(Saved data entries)
-----

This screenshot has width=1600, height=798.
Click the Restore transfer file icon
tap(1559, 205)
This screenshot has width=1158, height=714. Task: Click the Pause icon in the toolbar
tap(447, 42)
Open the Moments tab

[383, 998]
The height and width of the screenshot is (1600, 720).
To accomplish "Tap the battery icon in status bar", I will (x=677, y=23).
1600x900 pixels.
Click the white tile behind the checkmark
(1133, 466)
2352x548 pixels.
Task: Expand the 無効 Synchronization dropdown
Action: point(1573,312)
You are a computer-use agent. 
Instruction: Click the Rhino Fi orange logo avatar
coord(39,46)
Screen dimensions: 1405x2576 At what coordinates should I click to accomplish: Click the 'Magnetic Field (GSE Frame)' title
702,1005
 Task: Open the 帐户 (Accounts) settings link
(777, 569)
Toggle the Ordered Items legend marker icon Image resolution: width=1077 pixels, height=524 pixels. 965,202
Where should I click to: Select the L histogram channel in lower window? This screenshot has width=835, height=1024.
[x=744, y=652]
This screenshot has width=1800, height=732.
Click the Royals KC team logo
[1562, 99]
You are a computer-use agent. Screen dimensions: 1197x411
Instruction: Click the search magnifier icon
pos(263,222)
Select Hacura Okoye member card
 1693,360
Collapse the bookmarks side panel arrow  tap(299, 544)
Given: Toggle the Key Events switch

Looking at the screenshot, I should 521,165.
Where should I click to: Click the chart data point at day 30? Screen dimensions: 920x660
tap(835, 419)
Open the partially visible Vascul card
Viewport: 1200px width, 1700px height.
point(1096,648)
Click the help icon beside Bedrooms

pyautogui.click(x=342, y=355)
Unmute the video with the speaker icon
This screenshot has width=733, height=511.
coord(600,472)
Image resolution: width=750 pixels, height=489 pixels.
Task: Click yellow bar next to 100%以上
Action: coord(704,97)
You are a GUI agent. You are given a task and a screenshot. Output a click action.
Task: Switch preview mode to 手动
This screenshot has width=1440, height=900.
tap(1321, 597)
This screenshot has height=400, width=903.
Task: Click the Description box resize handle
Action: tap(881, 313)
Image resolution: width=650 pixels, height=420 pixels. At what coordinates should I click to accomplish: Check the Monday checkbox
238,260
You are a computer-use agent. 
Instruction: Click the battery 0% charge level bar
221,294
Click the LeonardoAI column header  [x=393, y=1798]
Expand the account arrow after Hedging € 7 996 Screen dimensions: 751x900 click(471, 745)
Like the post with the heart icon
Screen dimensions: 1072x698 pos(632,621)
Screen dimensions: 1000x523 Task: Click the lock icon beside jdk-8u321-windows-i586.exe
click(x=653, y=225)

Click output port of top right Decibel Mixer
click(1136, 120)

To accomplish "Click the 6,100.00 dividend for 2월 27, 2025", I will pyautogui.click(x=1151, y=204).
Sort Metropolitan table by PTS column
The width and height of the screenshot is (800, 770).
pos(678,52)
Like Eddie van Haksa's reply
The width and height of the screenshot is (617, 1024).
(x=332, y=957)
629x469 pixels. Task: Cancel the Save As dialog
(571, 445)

-----

Beginning at the line with "This screenshot has width=1158, height=714." and stopping after the line with "1600x900 pixels.", please write out every line of the data above exactly and nothing else.

▸ **ANSWER FOR THIS EXERCISE**:
This screenshot has width=1158, height=714. Task: Click the Pause icon in the toolbar
tap(447, 42)
Open the Moments tab

[383, 998]
The height and width of the screenshot is (1600, 720).
To accomplish "Tap the battery icon in status bar", I will (x=677, y=23).
1600x900 pixels.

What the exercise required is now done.